Given $x^3+x-1 = 0$, what's the value of $x^3+2x^2$ Given $x^3+x-1 = 0$, what's the value of $x^3+2x^2$?
obviously $$x^3+2x^2 = 2x^2-x+1$$ but it can't be refactor. Unable to observe anything interesting either. 
The numerical solution also doesn't look interesting. 

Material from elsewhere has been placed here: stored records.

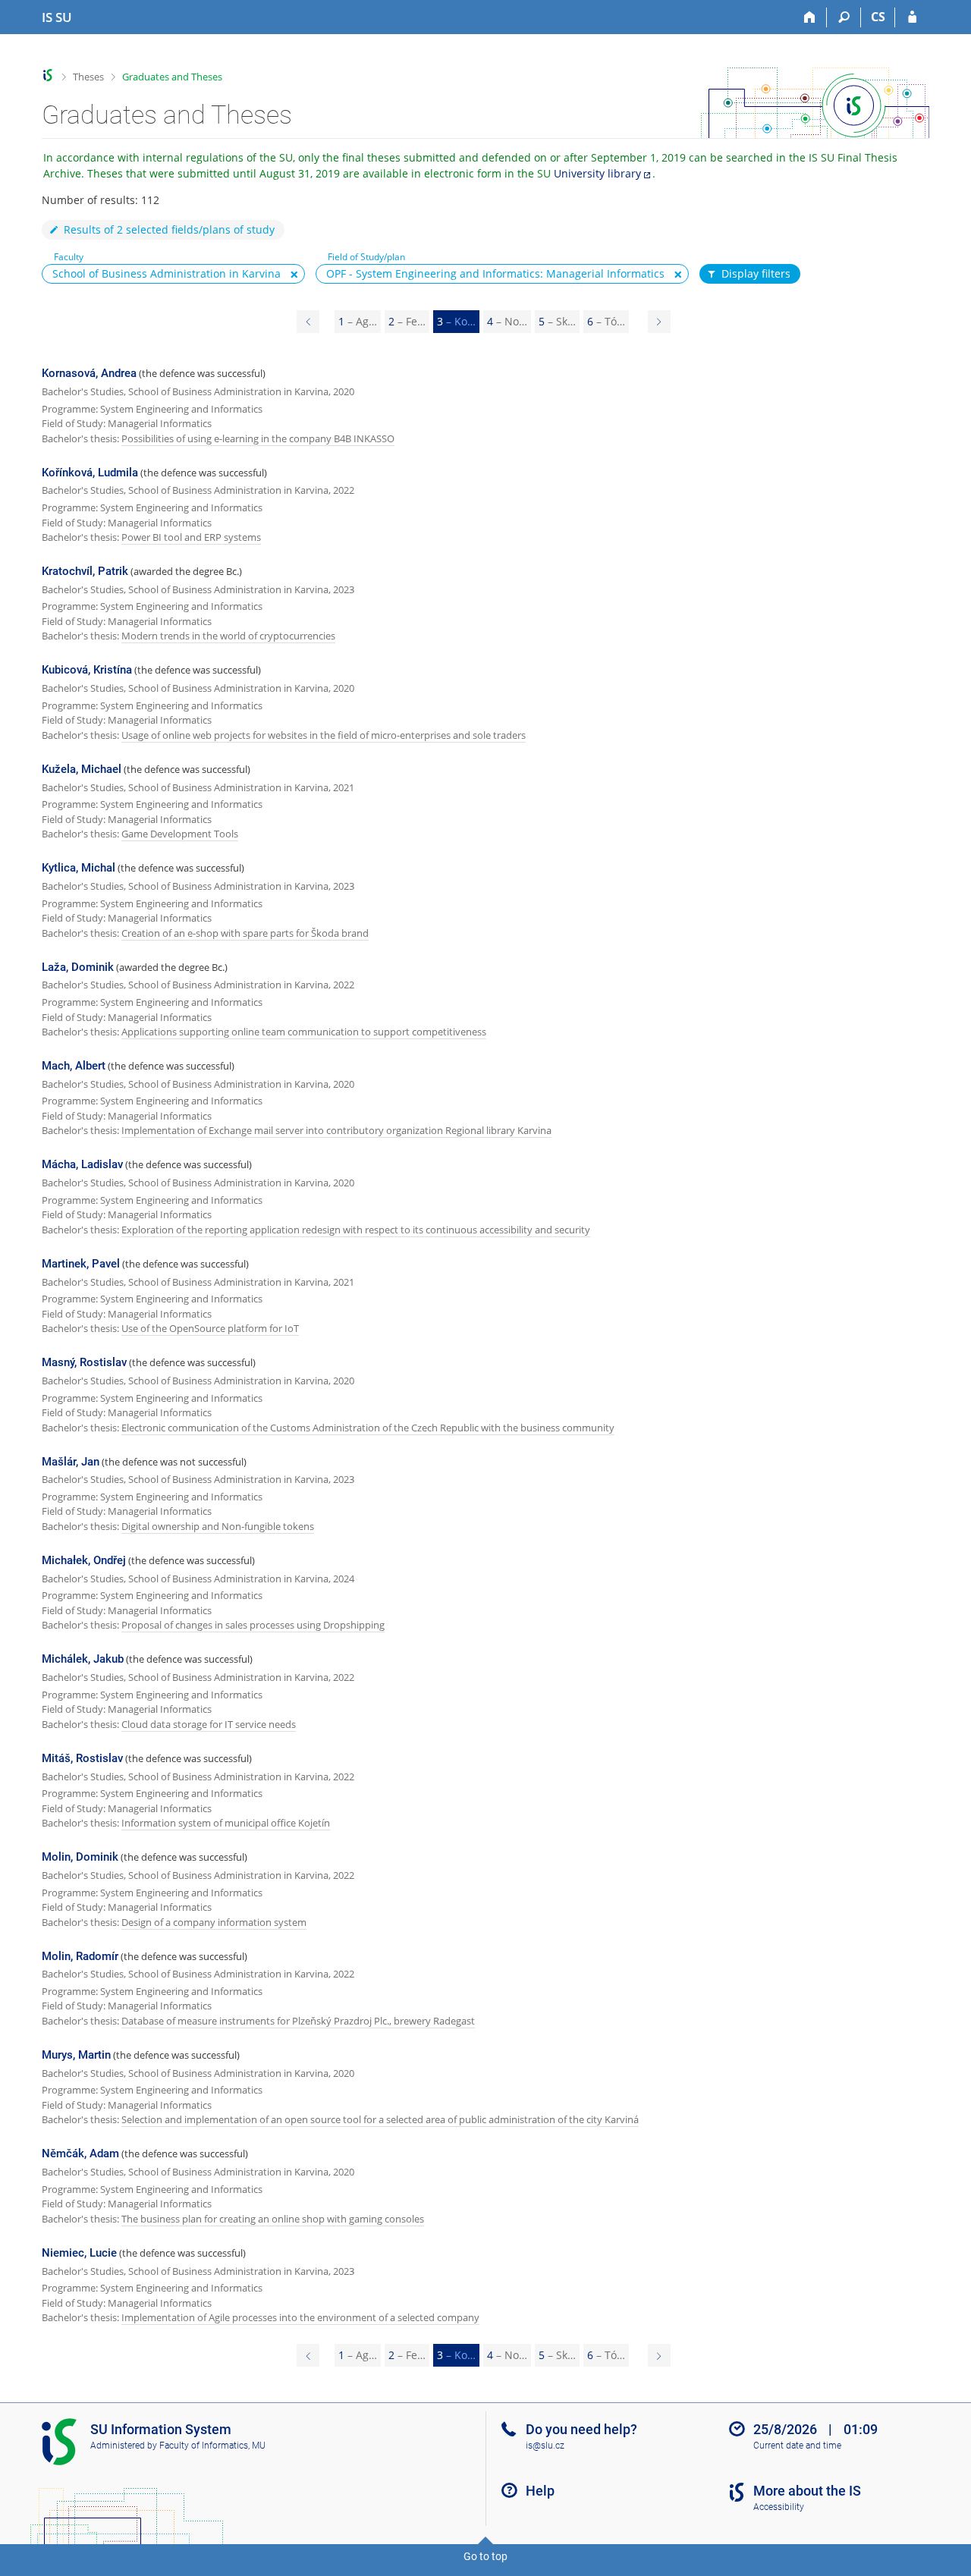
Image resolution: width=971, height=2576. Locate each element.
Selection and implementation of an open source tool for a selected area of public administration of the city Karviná (380, 2119)
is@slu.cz (545, 2445)
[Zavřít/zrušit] (294, 274)
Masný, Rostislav (84, 1362)
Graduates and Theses (172, 76)
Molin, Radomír (80, 1956)
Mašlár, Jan (70, 1462)
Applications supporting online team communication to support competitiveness (303, 1031)
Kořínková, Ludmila (90, 472)
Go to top (485, 2556)
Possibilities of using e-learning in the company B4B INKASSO (257, 438)
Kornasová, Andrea (89, 373)
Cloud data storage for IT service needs (208, 1724)
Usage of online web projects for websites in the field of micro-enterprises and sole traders (323, 735)
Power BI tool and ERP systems (191, 537)
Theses (88, 76)
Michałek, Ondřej (84, 1560)
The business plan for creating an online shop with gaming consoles (272, 2219)
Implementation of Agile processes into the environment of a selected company (300, 2317)
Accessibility (778, 2507)
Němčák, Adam (80, 2153)
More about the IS (807, 2491)
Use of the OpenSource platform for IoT (210, 1328)
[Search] (844, 17)
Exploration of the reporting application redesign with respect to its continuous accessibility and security (355, 1229)
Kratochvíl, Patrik (85, 571)
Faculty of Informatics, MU (212, 2445)
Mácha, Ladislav (82, 1164)
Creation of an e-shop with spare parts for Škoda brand (245, 933)
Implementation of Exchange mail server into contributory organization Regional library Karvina (336, 1130)
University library (597, 173)
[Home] (810, 17)
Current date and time (797, 2445)
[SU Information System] (48, 75)
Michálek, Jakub (83, 1659)
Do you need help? (581, 2429)
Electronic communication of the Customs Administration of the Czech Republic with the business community (367, 1427)
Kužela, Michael (81, 769)
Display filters (755, 273)
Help (540, 2491)
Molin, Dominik (80, 1857)
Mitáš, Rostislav (82, 1758)
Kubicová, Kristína (87, 670)
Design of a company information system (213, 1922)
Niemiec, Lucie (79, 2253)
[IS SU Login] (912, 17)
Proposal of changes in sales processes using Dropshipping (253, 1625)
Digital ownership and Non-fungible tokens (217, 1526)
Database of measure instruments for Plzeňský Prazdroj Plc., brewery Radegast (298, 2021)
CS (878, 16)
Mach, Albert (73, 1066)
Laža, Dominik (78, 967)
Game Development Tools (179, 833)
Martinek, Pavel (81, 1264)
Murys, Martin (76, 2055)
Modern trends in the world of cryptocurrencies (228, 635)
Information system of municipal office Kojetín (225, 1823)
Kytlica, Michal (78, 868)
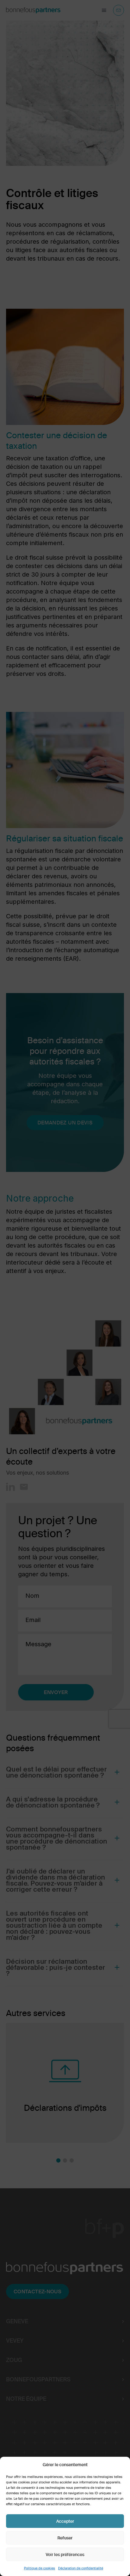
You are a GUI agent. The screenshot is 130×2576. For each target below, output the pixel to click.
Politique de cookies (39, 2568)
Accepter (65, 2521)
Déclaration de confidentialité (80, 2568)
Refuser (65, 2538)
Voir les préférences (65, 2554)
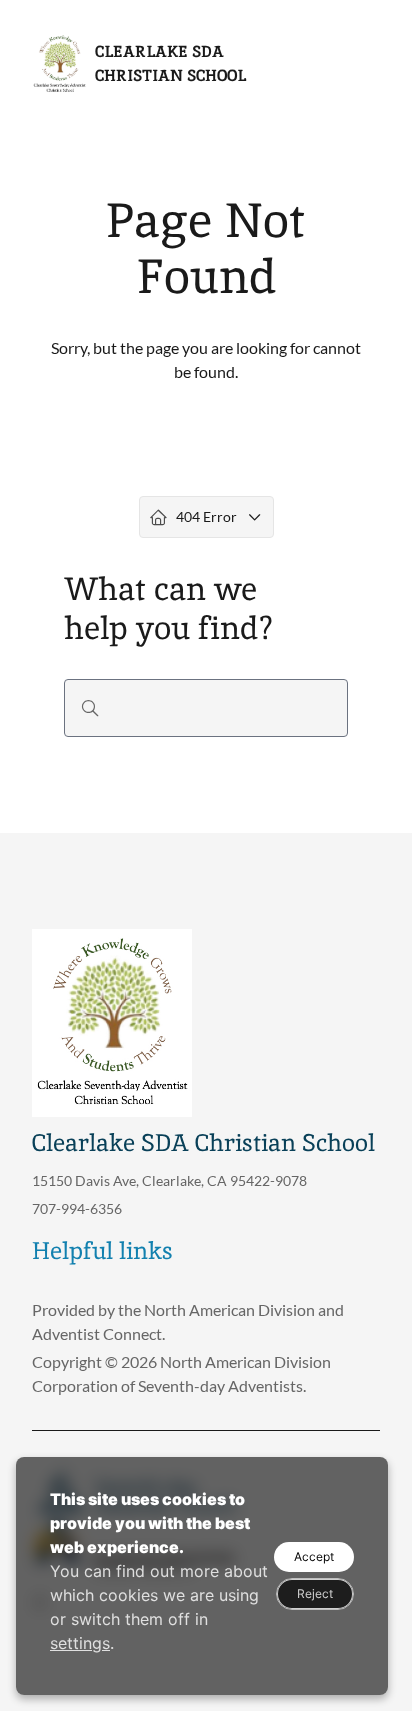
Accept (314, 1556)
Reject (315, 1593)
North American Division (229, 1309)
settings (80, 1643)
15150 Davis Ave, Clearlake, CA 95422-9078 (169, 1180)
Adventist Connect (97, 1333)
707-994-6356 (77, 1208)
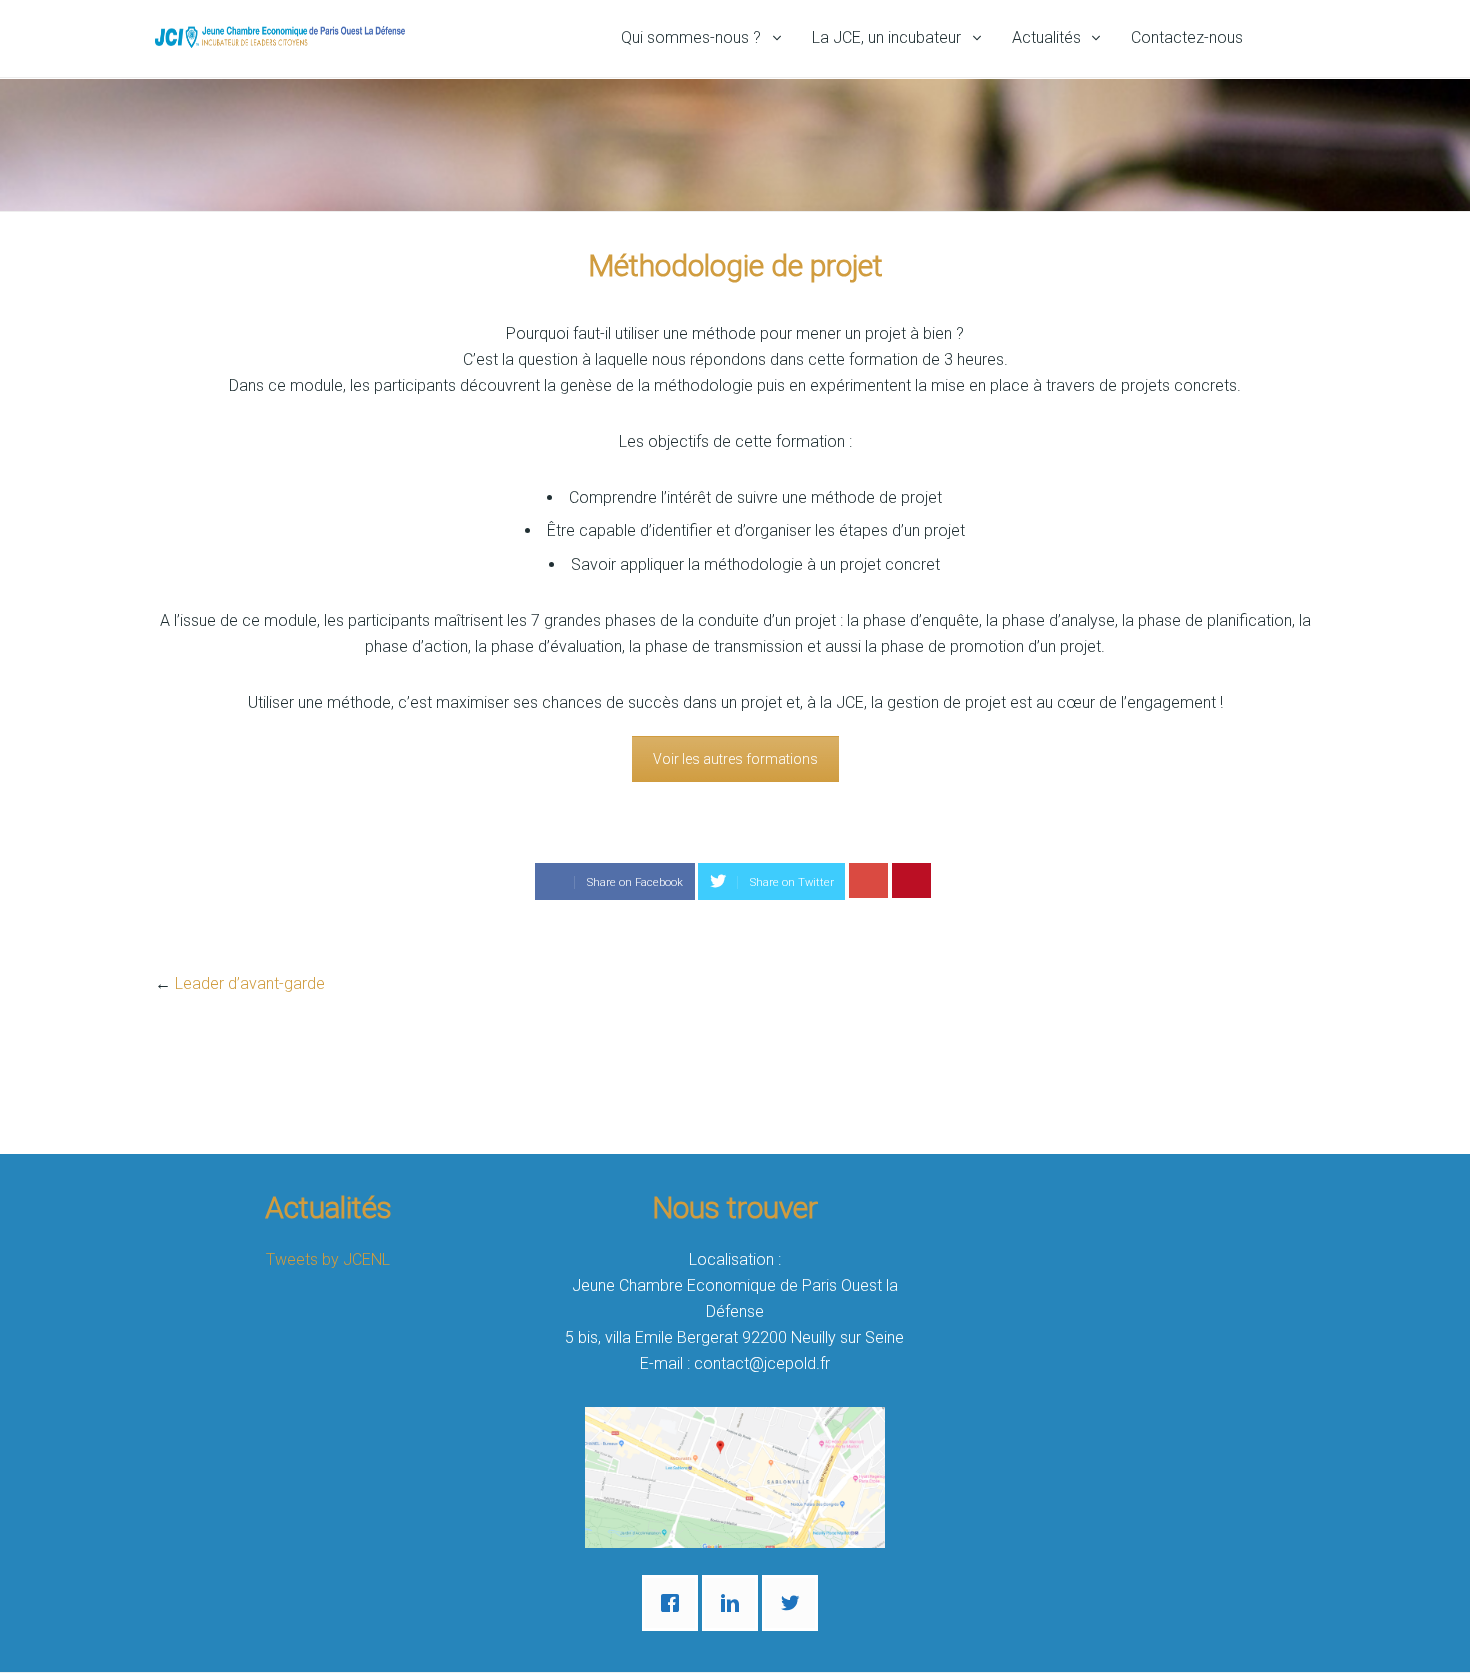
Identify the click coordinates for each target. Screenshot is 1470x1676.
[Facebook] (675, 1603)
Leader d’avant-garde (250, 983)
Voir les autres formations (735, 759)
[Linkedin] (735, 1603)
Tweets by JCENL (328, 1259)
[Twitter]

https://www.wolframalpha.com/input/?i=x%5E3%2Bx-1
any other thoughts?
 A: Answers to some problems in mathematics are really ugly and probably look uninteresting too. Nobody can help that. If you are looking for something interesting, I can give you the following text. The expression for the only real root of the equation $x^3+x-1=0$ is, 
$$x=\frac{2}{\sqrt{3}}\sinh\left(\frac{1}{3}\sinh^{-1}\left(\frac{3\sqrt{3}}{2}\right)\right)=0.68232780382801932736948373971105.$$
Therefore the Wolfram-Alpha is correct. Now, you want to know the value of $x^3+2x^2$. Let,
$$x^3+2x^2=2x^2-x+1=k$$
We can express $k$ as,
$$k=\frac{7+\left(4x-1\right)^2}{8}\space\space\space\space\space\space\space\space\space\space\space\space\space\space\space\space\space\space\space\space\space\space\space\space\space\space\space\space\space\space\space\space\space\space\space\space\space\space\space\space\space\space\space\space\space\space$$
$$=\frac{21+\left(8\sinh\left(\frac{1}{3}\sinh^{-1}\left(\frac{3\sqrt{3}}{2}\right)\right)-\sqrt{3}\right)^2}{24} \tag{1}$$
$$=1.2488146599255167259439787107289.\space$$
Once again the Wolfram-Alpha is correct (see the comment from  Matthew Daly). 
Now, if (1) does not look interesting enough, then there is nothing else I can do.